Performance Enhancement to Improve Accuracy for the Identification of Lyme Disease by using Novel ANN Algorithm by Comparing with K-Mean Algorithm
M. Saravanan, Shail Shakti
Abstract
The goal of this study is to evaluate the accuracy of novel Artificial Neural Network (ANN) machine learning models to the K-mean method in identifying Lyme disease in humans. Materials and Methods: The two groups in the research are the novel ANN machine learning model and the K-mean method. The dataset utilized in this study is a sample set of 889 photos from Kaggle that was used to identify Lyme infection. Training and test datasets were built from the dataset. With a G power of 80%, accuracy was estimated using a training dataset of 716 images and a test dataset of 173 images. The experiment was iterated 20 times using the mentioned models.
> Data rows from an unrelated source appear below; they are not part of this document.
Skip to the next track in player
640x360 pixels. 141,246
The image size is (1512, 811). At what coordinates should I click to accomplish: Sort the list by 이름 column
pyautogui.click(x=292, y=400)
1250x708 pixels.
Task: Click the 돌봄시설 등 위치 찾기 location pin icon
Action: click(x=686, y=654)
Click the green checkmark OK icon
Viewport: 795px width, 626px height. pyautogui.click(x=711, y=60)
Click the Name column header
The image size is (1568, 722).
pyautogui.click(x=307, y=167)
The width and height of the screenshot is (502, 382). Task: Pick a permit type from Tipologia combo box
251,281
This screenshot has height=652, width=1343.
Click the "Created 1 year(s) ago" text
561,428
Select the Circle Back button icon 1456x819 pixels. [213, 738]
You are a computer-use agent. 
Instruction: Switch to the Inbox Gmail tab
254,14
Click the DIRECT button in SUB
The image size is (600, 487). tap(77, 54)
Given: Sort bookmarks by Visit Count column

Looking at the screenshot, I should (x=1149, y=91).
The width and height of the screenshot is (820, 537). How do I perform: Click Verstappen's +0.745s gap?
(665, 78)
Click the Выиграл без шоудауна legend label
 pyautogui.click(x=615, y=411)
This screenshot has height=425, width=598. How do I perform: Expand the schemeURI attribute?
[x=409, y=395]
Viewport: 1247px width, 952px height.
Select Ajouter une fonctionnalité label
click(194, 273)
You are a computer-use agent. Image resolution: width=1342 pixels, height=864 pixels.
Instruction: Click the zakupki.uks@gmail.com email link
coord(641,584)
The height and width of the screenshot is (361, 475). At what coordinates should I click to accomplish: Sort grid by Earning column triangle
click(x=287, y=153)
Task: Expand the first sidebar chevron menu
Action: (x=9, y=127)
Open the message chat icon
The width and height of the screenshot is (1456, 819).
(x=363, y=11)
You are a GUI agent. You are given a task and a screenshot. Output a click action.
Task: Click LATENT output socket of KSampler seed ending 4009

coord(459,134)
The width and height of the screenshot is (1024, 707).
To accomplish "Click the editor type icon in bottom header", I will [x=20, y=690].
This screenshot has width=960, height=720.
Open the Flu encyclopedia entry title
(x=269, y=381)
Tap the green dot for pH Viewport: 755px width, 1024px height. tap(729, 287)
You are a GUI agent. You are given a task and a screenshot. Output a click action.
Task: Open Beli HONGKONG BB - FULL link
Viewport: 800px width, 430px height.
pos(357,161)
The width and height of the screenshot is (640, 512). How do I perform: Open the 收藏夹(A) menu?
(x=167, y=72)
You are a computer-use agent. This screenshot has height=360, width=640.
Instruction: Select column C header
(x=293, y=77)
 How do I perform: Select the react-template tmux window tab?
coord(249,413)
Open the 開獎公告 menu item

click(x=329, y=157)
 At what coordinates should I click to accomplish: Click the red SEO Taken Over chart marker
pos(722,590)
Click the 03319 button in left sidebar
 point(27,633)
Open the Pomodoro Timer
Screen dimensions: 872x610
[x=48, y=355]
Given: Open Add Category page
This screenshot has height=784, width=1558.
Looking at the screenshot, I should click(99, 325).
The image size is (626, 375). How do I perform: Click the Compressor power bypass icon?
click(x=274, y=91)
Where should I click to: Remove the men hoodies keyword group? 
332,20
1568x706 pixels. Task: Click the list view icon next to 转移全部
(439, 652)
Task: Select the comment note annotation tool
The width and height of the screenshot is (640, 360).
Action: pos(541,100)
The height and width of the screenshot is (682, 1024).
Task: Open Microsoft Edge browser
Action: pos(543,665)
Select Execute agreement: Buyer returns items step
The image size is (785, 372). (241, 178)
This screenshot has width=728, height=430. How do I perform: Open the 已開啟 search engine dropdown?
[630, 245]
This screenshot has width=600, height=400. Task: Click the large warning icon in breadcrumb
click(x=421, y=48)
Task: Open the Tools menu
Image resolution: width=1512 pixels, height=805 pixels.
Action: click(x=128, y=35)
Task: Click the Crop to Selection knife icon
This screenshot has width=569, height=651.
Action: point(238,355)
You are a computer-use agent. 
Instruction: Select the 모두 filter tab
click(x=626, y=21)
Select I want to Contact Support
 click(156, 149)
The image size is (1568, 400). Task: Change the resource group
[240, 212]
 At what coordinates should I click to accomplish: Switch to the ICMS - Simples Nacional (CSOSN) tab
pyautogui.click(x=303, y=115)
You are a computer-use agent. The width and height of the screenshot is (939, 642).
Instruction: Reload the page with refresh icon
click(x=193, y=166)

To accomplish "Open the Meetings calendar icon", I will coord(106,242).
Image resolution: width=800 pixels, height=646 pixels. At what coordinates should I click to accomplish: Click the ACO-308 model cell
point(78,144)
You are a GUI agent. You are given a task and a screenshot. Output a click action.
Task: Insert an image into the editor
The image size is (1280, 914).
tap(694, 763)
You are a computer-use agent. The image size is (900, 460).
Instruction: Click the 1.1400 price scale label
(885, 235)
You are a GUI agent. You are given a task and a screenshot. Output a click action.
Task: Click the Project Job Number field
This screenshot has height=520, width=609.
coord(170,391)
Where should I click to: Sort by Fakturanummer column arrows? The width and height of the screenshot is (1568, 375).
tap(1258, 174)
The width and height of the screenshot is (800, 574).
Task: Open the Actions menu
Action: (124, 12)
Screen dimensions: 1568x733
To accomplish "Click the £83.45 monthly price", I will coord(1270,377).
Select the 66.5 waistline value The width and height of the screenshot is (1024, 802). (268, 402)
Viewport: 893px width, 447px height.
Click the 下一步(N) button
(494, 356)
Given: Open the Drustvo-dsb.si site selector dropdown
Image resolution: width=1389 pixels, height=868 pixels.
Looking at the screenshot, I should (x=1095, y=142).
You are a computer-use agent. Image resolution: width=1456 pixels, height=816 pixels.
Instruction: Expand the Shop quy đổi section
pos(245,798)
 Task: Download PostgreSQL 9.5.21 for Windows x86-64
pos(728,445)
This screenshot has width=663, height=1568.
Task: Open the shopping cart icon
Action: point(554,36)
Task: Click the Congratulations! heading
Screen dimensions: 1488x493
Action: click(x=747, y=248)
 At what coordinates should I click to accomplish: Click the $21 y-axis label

Results and Discussion: For the dataset on Lyme disease, it was shown that the novel ANN model achieved an accuracy of 89% compared to the K-mean algorithm’s 87%. It is obvious that the novel Artificial Neural Network is shown to have superior statistical significance than the K-mean model, with a p value of 0.001, which is less than 0.05 in the independent t-test. The findings indicate that the novel Artificial Neural Network approach is beneficial for early Lyme disease prediction and successful at recognizing skin lesions.